Controller: Apple's Remote is a free application available at the iTunes store. It can be used on an iPhone, iPod touch and iPad and it connects to the Mac or Windows computer wirelessly via WiFi. This is a very slick, elegant way to operate your computer music system.
Computer: A Mac Mini is ideal for this application. For best results, this should be a dedicated system with at least 4GB of RAM (8GB preferred) and enough hard disk space to hold your music library. High Definition audio files can be quite large so at least 500GB is required for a typical library.

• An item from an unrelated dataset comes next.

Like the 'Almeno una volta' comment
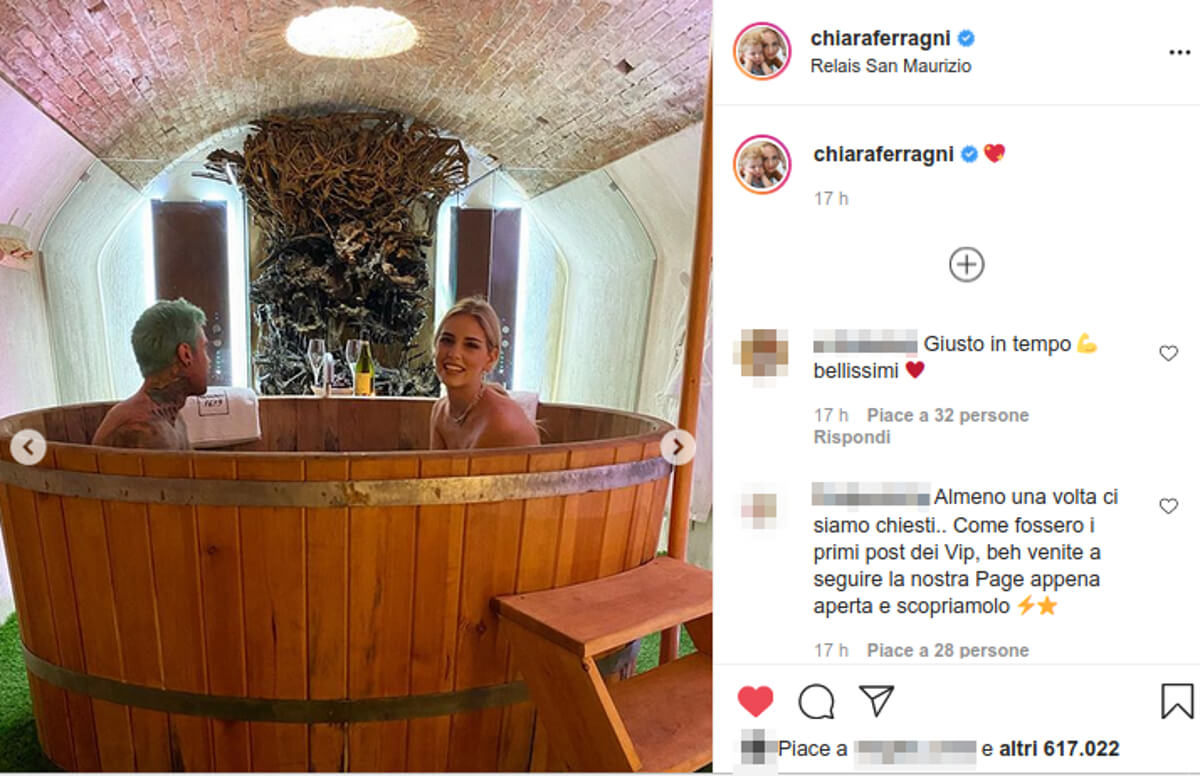1200x776 pixels. tap(1168, 506)
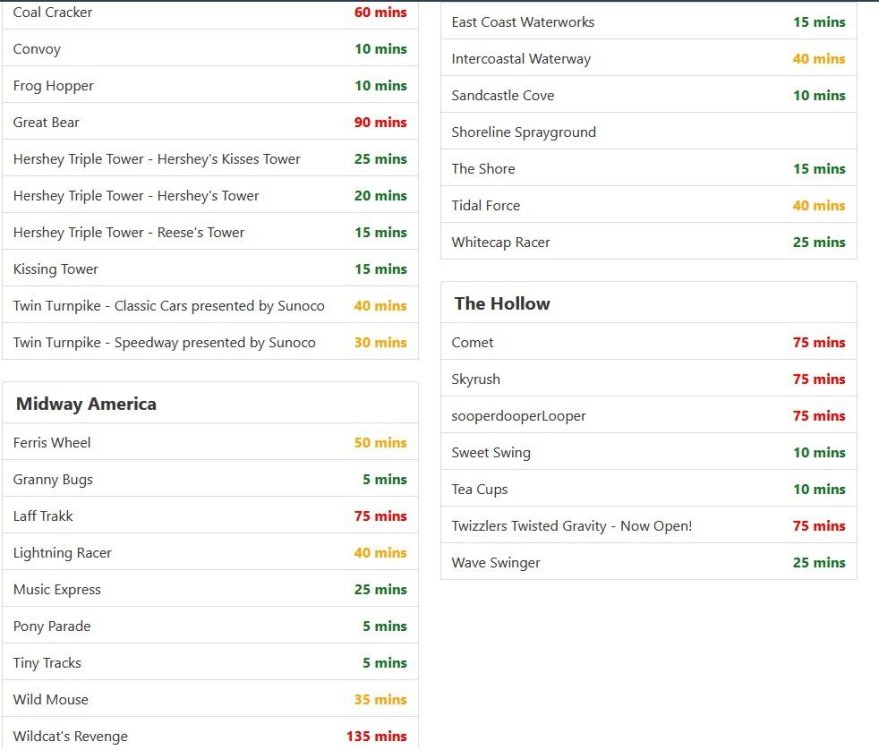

Playing the sound files: The files must be imported into iTunes before you can play them. FLAC files are not supported natively. The best file format for this system is aif files which are uncompressed audio files. Wav files are also supported but iTunes works better with aif files than wav. One of the drawbacks of this system is that when the library has of files of different sampling rates e.g. 96kHz, 48kHz and 44.1kHz, the Mac's audio output does not switch to the file's sampling rate. The Mac OS tries to resample on the fly to the current rate set in the Audio MIDI Setup, which results in audibly inferior sound. The solution is to use Amarra, which makes use of iTunes library but bypasses Apple's core audio and uses it's own audio processing. This results in transparent playback of files with different sampling rates. See Amarra review here.
DAC: The USB from the Mac mini is connected to a Digital to Analog Converter (DAC), which outputs the analog signal to your amplifier. It is not necessary to go overboard when selecting a DAC but it's useful to keep the following in mind. Low jitter rate is good since high jitter can affect the timing of the music, which may be audible. See review on DACs at Arcam rDac and Ayre QB-9.
Amplifier/Speaker: The amplifier and speaker combination can be exactly the same as in a completely analog system.